This exhibit will cater to the serious Mustang hobbyist as well as the general public, including a story-line of how the Mustang concept was developed along with some unusual models.

The Mustang began as a brilliant business model: You start with a reliable but inexpensive car, the Falcon, which is well-established that no costly engineering is needed. Then, you design a body with an appealing and unique shape — a short deck and a long hood. Give it a base price that suggests almost anyone can afford to buy one. Then, offer it with enough options that it can become anything its owner desires: a practical and thrifty six-cylinder runabout, a high-performance muscle car, or a sporty-looking luxo-cruiser. Introduce it to the public in a high profile venue: the 1964World’s Fair in New York.

The idea worked; the Mustang sold like the proverbial hotcakes, and Lee Iacocca became a household name overnight.

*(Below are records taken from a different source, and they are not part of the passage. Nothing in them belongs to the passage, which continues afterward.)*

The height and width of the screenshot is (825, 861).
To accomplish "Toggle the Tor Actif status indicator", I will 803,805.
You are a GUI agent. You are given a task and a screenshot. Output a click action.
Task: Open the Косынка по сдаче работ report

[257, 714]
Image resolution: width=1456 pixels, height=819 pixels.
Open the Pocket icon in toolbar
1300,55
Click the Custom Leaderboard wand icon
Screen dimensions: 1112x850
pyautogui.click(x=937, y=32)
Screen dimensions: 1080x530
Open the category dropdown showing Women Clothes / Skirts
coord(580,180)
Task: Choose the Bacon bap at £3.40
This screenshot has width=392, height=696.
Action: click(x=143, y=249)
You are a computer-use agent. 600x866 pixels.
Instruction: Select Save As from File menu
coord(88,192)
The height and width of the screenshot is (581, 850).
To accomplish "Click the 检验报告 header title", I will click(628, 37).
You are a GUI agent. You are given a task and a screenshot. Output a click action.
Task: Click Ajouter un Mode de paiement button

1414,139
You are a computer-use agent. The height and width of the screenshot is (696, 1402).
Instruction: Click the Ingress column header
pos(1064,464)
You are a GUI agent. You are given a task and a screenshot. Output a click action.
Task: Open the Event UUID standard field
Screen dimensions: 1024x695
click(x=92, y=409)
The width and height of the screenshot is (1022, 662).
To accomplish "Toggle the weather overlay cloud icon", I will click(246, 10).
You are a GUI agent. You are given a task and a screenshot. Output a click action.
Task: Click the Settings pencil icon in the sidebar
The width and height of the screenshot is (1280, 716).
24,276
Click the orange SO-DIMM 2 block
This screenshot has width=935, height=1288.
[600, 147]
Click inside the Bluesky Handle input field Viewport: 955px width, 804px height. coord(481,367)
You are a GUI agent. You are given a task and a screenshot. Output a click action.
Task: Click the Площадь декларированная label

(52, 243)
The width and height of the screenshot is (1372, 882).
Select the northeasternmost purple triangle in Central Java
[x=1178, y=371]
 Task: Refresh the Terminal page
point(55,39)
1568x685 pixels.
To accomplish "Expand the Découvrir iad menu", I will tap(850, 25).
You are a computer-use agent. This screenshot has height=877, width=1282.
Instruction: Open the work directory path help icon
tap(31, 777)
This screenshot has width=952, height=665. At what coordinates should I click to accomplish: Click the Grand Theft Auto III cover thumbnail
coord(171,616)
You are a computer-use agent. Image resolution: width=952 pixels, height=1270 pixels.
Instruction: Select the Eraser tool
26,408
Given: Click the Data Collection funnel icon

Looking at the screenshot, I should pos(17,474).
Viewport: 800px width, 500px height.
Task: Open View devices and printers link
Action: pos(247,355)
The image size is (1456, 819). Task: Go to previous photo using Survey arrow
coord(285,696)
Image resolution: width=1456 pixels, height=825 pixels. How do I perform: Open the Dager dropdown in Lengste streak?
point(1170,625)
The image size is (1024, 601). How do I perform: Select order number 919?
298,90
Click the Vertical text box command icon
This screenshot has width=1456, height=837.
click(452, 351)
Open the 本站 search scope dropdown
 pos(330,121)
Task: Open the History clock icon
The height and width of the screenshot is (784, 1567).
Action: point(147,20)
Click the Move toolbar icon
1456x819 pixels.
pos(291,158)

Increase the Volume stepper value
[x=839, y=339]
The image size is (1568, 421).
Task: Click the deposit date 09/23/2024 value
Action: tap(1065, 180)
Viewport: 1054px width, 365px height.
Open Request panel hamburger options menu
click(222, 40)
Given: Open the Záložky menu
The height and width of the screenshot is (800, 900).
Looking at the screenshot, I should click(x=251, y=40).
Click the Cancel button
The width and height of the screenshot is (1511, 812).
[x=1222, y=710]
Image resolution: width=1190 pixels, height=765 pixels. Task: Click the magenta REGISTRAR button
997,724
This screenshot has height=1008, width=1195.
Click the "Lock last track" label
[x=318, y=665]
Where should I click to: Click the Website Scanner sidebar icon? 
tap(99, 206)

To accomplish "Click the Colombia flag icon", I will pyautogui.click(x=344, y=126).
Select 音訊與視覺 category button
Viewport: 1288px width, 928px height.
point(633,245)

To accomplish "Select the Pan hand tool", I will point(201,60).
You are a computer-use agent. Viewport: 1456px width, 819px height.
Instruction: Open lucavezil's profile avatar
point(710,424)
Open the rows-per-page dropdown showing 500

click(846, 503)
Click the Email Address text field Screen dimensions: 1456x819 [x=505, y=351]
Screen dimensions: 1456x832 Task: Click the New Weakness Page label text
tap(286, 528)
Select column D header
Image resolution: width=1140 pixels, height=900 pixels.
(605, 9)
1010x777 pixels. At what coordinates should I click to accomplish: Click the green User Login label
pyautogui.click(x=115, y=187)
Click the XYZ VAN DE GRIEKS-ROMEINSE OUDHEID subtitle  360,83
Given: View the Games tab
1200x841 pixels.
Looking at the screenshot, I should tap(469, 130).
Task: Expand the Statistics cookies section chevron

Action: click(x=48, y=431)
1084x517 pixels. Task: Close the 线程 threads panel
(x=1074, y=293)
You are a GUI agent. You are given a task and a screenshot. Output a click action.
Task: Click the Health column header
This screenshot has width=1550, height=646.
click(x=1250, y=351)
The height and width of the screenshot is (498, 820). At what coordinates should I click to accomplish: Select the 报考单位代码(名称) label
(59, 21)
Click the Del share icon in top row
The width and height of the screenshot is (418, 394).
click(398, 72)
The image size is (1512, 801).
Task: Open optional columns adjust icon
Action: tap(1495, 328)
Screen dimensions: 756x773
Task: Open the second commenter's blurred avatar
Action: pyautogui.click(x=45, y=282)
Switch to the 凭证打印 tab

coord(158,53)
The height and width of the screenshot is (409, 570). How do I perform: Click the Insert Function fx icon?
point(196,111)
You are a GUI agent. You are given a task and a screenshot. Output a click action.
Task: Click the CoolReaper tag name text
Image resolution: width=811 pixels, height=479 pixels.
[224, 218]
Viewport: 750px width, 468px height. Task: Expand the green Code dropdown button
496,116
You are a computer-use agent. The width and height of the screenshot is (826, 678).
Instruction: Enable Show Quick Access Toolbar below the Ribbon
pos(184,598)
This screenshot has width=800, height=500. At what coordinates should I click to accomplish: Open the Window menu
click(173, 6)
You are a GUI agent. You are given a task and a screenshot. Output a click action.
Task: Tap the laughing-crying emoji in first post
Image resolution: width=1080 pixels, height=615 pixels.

But after you achieve this remarkable success, how do you keep it going for over 50 years? That is the story that we will tell as part of this exhibit.

The exhibit covers six generations of Mustangs, as well as a few featured Mustangs such as the 1963 Mustang III Concept Show car, an early production special order prototype ordered by Henry Ford, II (1 of 3), a T-5 European Export Fastback, a Saleen prototpe, Boss Mustangs, Shelby Mustangs and many more!